Please restate every record below word for word and skip the pictures.
SUPPLIED DATA START
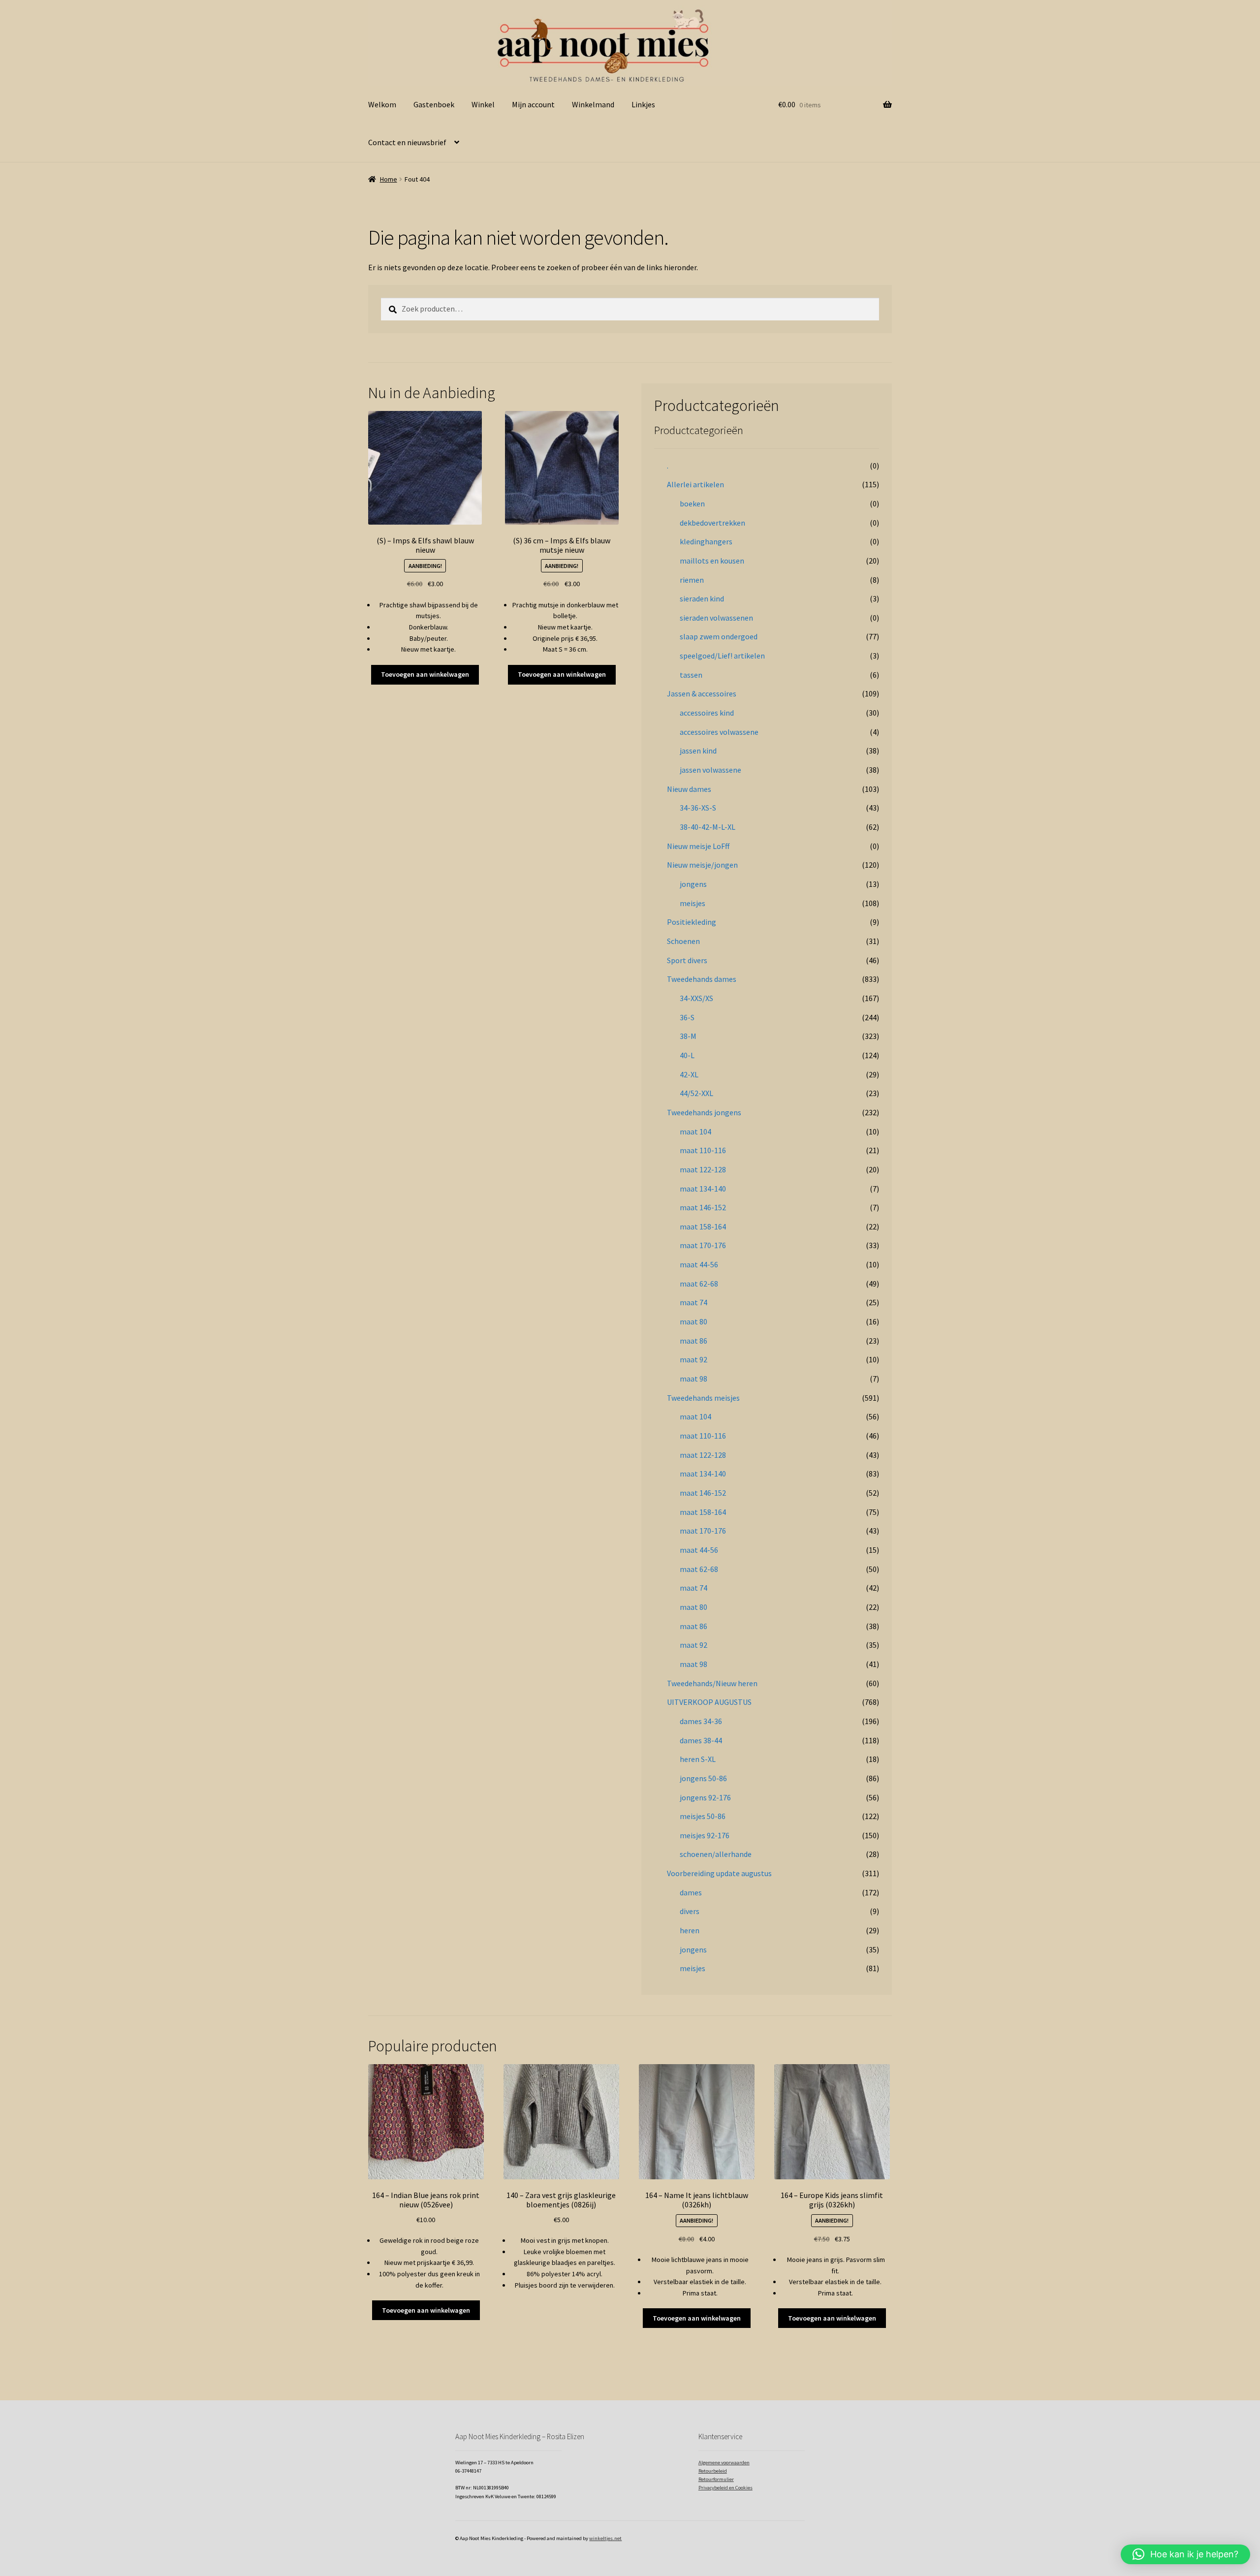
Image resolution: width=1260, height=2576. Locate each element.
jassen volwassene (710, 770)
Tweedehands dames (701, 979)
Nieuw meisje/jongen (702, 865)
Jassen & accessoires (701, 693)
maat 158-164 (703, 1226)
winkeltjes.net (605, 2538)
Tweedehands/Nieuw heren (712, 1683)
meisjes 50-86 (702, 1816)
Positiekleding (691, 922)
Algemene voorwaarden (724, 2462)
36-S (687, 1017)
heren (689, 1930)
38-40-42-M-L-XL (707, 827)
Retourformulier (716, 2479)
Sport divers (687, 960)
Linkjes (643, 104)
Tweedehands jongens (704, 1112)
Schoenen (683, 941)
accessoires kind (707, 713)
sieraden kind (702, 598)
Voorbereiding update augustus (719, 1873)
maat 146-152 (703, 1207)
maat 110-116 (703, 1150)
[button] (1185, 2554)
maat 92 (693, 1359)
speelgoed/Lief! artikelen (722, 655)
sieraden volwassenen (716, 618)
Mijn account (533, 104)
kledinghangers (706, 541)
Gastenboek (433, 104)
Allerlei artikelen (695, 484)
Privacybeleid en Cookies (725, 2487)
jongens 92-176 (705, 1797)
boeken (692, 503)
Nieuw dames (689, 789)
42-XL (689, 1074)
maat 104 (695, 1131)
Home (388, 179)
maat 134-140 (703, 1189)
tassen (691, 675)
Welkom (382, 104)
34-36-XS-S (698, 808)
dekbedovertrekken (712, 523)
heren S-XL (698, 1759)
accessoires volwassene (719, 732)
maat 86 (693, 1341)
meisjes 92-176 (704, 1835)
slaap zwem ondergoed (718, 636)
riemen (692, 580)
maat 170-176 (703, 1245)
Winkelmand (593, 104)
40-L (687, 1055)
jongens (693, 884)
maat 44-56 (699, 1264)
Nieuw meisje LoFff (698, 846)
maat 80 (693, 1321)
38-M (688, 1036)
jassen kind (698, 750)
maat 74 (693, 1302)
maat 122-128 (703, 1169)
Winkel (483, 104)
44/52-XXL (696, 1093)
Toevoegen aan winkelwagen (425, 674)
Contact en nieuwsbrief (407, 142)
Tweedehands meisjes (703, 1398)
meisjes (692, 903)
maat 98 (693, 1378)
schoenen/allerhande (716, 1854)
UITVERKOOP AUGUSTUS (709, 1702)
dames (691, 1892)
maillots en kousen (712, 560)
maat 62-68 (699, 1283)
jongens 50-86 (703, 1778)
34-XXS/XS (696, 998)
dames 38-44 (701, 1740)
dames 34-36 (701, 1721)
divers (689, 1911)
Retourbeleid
SUPPLIED DATA END
▶ RESPONSE:
Image resolution: width=1260, height=2576. Locate each element.
jassen volwassene (710, 770)
Tweedehands dames (701, 979)
Nieuw meisje/jongen (702, 865)
Jassen & accessoires (701, 693)
maat 158-164 (703, 1226)
winkeltjes.net (605, 2538)
Tweedehands/Nieuw heren (712, 1683)
meisjes 50-86 (702, 1816)
Positiekleding (691, 922)
Algemene voorwaarden (724, 2462)
36-S (687, 1017)
heren (689, 1930)
38-40-42-M-L-XL (707, 827)
Retourformulier (716, 2479)
Sport divers (687, 960)
Linkjes (643, 104)
Tweedehands jongens (704, 1112)
Schoenen (683, 941)
accessoires kind (707, 713)
sieraden kind (702, 598)
Voorbereiding update augustus (719, 1873)
maat 146-152 (703, 1207)
maat 110-116 (703, 1150)
[button] (1185, 2554)
maat 92 (693, 1359)
speelgoed/Lief! artikelen (722, 655)
sieraden volwassenen (716, 618)
Mijn account (533, 104)
kledinghangers (706, 541)
Gastenboek (433, 104)
Allerlei artikelen (695, 484)
Privacybeleid en Cookies (725, 2487)
jongens 92-176 (705, 1797)
boeken (692, 503)
Nieuw dames (689, 789)
42-XL (689, 1074)
maat 104 (695, 1131)
Home (388, 179)
maat 134-140 (703, 1189)
tassen (691, 675)
Welkom (382, 104)
34-36-XS-S (698, 808)
dekbedovertrekken (712, 523)
heren S-XL (698, 1759)
accessoires volwassene (719, 732)
maat 86 (693, 1341)
meisjes 92-176 (704, 1835)
slaap zwem ondergoed (718, 636)
riemen (692, 580)
maat 170-176 (703, 1245)
Winkelmand (593, 104)
40-L (687, 1055)
jongens (693, 884)
maat 44-56 (699, 1264)
Nieuw meisje LoFff (698, 846)
maat 80 (693, 1321)
38-M (688, 1036)
jassen kind (698, 750)
maat 74 (693, 1302)
maat 122-128 (703, 1169)
Winkel (483, 104)
44/52-XXL (696, 1093)
Toevoegen aan winkelwagen (425, 674)
Contact en nieuwsbrief (407, 142)
Tweedehands meisjes (703, 1398)
meisjes (692, 903)
maat 98 (693, 1378)
schoenen/allerhande (716, 1854)
UITVERKOOP AUGUSTUS (709, 1702)
dames (691, 1892)
maillots en kousen (712, 560)
maat 62-68 (699, 1283)
jongens 50-86 (703, 1778)
34-XXS/XS (696, 998)
dames 38-44 (701, 1740)
dames 34-36 (701, 1721)
divers (689, 1911)
Retourbeleid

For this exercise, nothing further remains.